Extrême droite européenne : plusieurs variétés d’un même poison

06 Décembre 2023

Sous le slogan « Libérez l’Europe », Matteo Salvini a réuni à Florence, dimanche 3 décembre, les représentants des partis d’extrême droite qui composent le groupe Identités et démocratie au Parlement européen.

Le dirigeant de La Ligue, vice-Premier ministre du gouvernement de Meloni et en concurrence avec cette dernière, voulait se placer en chef de file de l’extrême droite européenne dans la perspective des élections de 2024. Certaines têtes d’affiche de la xénophobie, comme le néerlandais Geert Wilders, dont le parti vient de remporter les élections aux Pays-Bas, ou Marine Le Pen pour le RN, ont préféré ne pas participer à la grand-messe orchestrée par Salvini, ne voulant pas choisir son camp plutôt que celui de Meloni, dont le parti, Fratelli d’Italia, fait partie d’un autre regroupement au Parlement européen. Mais leurs partis y étaient représentés, de même que les Autrichiens du FPÖ, les Flamands du Vlaams Belang ou encore les Allemands de l’AfD.

Tous ont bien entendu le même fonds de commerce antimigrants, désignant ces derniers comme les responsables de toutes les difficultés dans la vie des classes populaires. Mais chacun a également sa petite obsession crasseuse particulière, qu’il a pu développer à la tribune. Ainsi, le Roumain de l’Alliance pour l’unité des Roumains, George Simion, s’est ému de l’offensive de la gauche « qui veut supprimer les nations et la famille naturelle » et « des dégénérés qui veulent nous interdire d’utiliser les mots père et mère », tandis que Kostadinov, à la tête du parti bulgare Renaissance, s’érigeait en défenseur de la pureté de la race européenne qui serait menacée d’extinction et de grand remplacement. Tout aussi xénophobe, Bardella, pour le RN, s’est fait le champion d’une Europe ne voulant devenir ni « la proie de Washington ou de Pékin », ni « l’hôtel cinq étoiles de l’Afrique ». Quant à Salvini, il a insisté sur la nécessité de libérer l’Europe des francs-maçons, des financiers cosmopolites et des technocrates.

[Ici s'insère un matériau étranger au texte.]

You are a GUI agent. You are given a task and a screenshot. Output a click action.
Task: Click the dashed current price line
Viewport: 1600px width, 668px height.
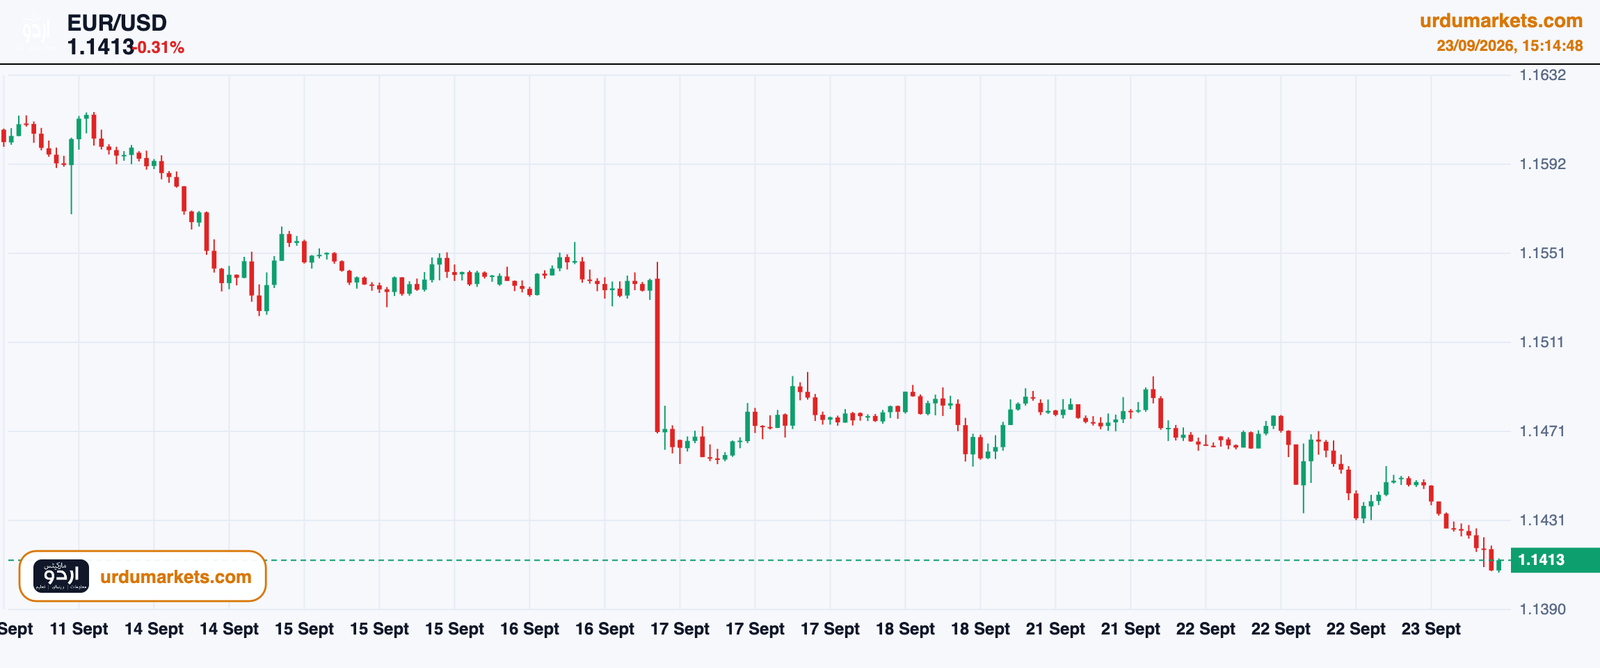(x=760, y=560)
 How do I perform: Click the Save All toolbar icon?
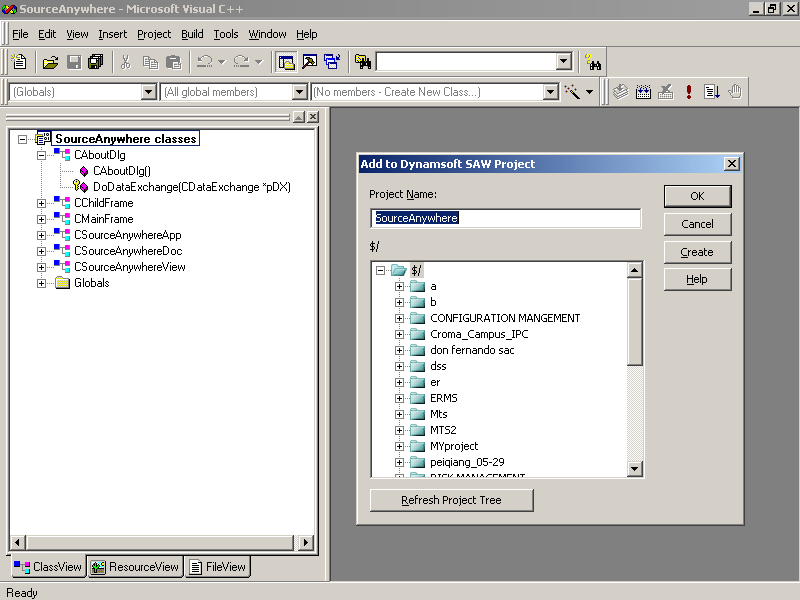[x=96, y=62]
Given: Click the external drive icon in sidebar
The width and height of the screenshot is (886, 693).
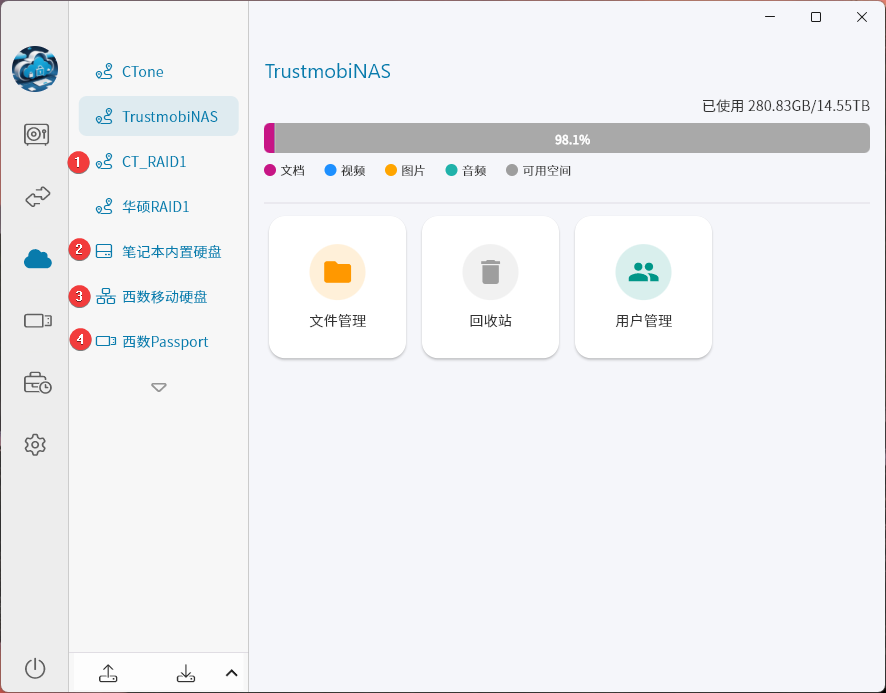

Un peu partout en Europe, l’extrême droite se sent autorisée à développer ses thèmes les plus nauséabonds, d’autant plus facilement que le monde politique et médiatique officiel multiplie les discours désignant l’immigration au mieux comme un problème, au pire comme un danger.

Les travailleurs d’Europe, d’où qu’ils viennent, n’ont aucun intérêt à suivre ces charlatans d’extrême droite, qui leur désignent toutes sortes d’ennemis pour mieux protéger les exploiteurs dont ils défendent les intérêts.